Le conflit est terminé. Mais il serait bien téméraire de supposer que les difficultés sont aplanies. Le régime créé par la constitution de 1814 a cessé d’exister. La politique norvégienne est entrée dans une voie nouvelle pleine de périls et d’obscurités.

Chose bizarre ! si le conflit s’est envenimé, si le storthing a engagé contre le gouvernement la lutte de vingt-cinq ans que nous venons de retracer, c’est faute d’un mécanisme de gouvernement permettant et assurant l’entente et la bonne harmonie entre les pouvoirs publics; tout le monde le sentait et le disait; et pourtant l’objet du conflit, l’innovation repoussée par le gouvernement, était précisément l’établissement de relations directes et journalières entre le storthing et le ministère. Mais il ne faut pas s’y tromper : le régime que l’opposition voulait inaugurer et qu’elle a réussi à introduire n’a que l’apparence du gouvernement parlementaire. Quand le gouvernement est en face d’une assemblée unique sans droit de dissolution, sans pouvoir choisir des députés pour ministres, rendre les ministres responsables, c’est le mettre à la discrétion de l’assemblée. Ce qu’on appelle le « régime parlementaire » a perdu, ces jours derniers, beaucoup de son crédit. C’est que l’idée en a été altérée. Le tort a été de transformer en règle de droit ce qui ne devrait être qu’un principe de conduite et de sage politique. Là où les ministres sont tenus de déférer aux injonctions de la majorité du parlement, il n’y a pas de régime parlementaire, mais un régime conventionnel. C’est bien ce que voulait M. Sverdrup. La souveraineté du peuple norvégien, représenté par le storthing, est le dogme du parti révolutionnaire, dont il est le chef. La résistance du gouvernement était donc justifiée. Peut-être aurait-il pu montrer plus de dextérité dans les négociations : mais il voyait le danger, et il n’encourt aucun reproche d’avoir cherché à l’éviter.

Si le but était révolutionnaire, les moyens employés ne l’étaient pas moins. Quel que soit le sentiment où l’on se range sur la question de la participation des ministres aux débats du storthing, il est difficile de ne pas reconnaître que la négation du veto royal en matière constitutionnelle était un véritable coup d’état. Surtout l’accusation et la condamnation des ministres trouveront malaisément des approbateurs parmi les esprits impartiaux. La constitution, il est vrai, invitait à ce procédé, car elle avait organisé la responsabilité pénale des ministres au lieu de la responsabilité politique. Mais le storthing en a fait un étrange abus. En réalité, les ministres ont été condamnés par leurs adversaires pour avoir été d’un avis opposé au leur.

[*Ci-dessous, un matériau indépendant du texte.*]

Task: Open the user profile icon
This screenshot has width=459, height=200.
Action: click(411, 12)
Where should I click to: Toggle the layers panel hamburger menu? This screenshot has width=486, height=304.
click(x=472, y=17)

Quel sera le résultat du nouvel état de choses? L’avenir l’apprendra. Dès maintenant, ce qu’on peut reconnaître avec certitude, c’est que l’autorité royale est considérablement amoindrie. Les adresses et les protestations multipliées de fidélité et de reconnaissance que le roi a reçues de la part de la gauche ne doivent pas faire illusion. Le langage du même parti avant la victoire ne laisse pas douter que ses sentimens n’eussent été tout autres si le roi n’avait pas cédé. On crie : « Vive le roi ! » mais c’est à condition qu’il se soumette.

Si la constitution a reçu une profonde atteinte, l’union avec la Suède n’est-elle pas compromise? Le relâchement ou la rupture de l’union pourraient avoir les conséquences les plus graves. L’opinion publique s’en préoccupe en Suède et non sans raison. Les pays scandinaves sont faibles, et ce ne sera pas trop de la réunion de toutes leurs forces pour maintenir leur indépendance. Isolés, ils peuvent être la proie de la première grande puissance qui voudra les prendre. La Norvège est de tous la plus exposée et la moins en état de se défendre. Ses ports qui ne gèlent jamais, ses fjords qui sont des rades remarquables, sa ceinture d’Iles en feraient, dans des mains puissantes, un arsenal maritime de premier ordre. Quelle résistance ce petit pays de 1,800,000 habitans, presque tous répandus sur la côte, pourrait-il opposer à l’envahisseur? Les vainqueurs de la lutte politique se refusent énergiquement à accepter cette conséquence. Il est à souhaiter que les événemens ne l’imposent pas. Les dissensions intérieures faisant tomber le Nord scandinave sous la dépendance ou la domination étrangère, ce serait assurément un des résultats les plus fâcheux qui fussent jamais sortis des révolutions.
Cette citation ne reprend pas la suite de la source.